General information
- Status: Under construction
- Location: Makati, Philippines
- Groundbreaking: March 15, 2022
- Estimated completion: 2029
- Owner: Bank of the Philippine Islands

Height
- Height: 224 m (734.91 ft)

Technical details
- Floor count: 45
- Floor area: 89,000 m^{2} (960,000 sq ft)
- Grounds: 5,599 m^{2} (60,270 sq ft)

Design and construction
- Architecture firm: Aidea Philippines
- Developer: Ayala Land
- Other designers: Skidmore, Owings & Merrill
- Main contractor: Makati Development Corporation

= New BPI Headquarters =

Skyscraper in Makati, Philippines

The New BPI Headquarters is a skyscraper underconstruction in Makati, Metro Manila, Philippines.

==History==
===Old headquarters===
The Bank of the Philippine Islands (BPI) had its old headquarters in alongside Ayala Avenue and Paseo de Roxas. The old building was designed by Engracio Mariano and was inaugurated in 1982. In 2018, BPI vacated the building in preparation for its demolition which started the following year.

===New headquarters===
The New BPI Headquarters will be built on the same site as the 1982 building. The groundbreaking ceremony took place on March 15, 2022.

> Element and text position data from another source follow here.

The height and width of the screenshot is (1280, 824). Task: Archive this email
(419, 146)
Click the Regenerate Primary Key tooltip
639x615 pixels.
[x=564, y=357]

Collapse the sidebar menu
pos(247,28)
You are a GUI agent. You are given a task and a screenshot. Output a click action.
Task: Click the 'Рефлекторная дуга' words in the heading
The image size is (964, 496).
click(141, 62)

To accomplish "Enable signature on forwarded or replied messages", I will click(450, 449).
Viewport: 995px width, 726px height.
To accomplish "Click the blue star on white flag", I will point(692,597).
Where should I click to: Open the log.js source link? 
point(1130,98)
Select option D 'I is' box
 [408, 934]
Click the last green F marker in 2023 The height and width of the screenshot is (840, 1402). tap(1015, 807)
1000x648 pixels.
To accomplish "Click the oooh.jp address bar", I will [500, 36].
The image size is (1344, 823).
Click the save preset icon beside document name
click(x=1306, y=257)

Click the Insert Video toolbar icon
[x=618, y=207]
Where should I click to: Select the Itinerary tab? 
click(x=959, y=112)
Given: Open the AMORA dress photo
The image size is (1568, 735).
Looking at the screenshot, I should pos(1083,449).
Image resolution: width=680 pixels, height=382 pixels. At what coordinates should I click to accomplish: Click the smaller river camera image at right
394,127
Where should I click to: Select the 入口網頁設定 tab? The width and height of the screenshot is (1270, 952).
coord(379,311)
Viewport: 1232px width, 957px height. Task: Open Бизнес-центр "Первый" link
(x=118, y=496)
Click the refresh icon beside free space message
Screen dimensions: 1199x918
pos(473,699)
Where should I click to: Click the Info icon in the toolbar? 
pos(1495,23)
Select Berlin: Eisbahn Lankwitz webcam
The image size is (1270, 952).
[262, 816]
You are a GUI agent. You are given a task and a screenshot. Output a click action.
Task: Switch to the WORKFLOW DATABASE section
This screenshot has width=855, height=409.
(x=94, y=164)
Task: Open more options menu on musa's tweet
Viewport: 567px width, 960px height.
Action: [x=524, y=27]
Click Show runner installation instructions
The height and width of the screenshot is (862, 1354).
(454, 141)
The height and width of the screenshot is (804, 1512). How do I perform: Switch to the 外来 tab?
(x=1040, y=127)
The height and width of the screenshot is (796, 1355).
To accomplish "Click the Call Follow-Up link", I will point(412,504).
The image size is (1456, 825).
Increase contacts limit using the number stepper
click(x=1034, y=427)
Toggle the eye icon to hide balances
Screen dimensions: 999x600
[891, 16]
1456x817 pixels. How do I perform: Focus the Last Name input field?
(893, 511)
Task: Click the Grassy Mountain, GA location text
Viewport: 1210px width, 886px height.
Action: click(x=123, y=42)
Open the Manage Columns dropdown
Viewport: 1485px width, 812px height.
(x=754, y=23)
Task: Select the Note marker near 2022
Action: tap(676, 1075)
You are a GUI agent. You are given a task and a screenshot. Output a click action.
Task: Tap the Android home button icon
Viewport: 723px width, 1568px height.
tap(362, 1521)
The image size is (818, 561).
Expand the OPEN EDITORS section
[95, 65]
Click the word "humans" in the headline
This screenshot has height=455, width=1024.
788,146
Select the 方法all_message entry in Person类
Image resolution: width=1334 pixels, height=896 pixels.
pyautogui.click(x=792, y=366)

==Architecture and design==
The New BPI Headquarters is a 45-storey office tower that with seven levels of basement parking. It will stand on a 5,599 sqm of land and will have 89,000 sqm of floor area.

Skidmore, Owings & Merrill (SOM) designed the building with Aidea Philippines Inc. as the architect of record. It is being developed by Ayala Land, while the Makati Development Corporation (MDC) is the general contractor.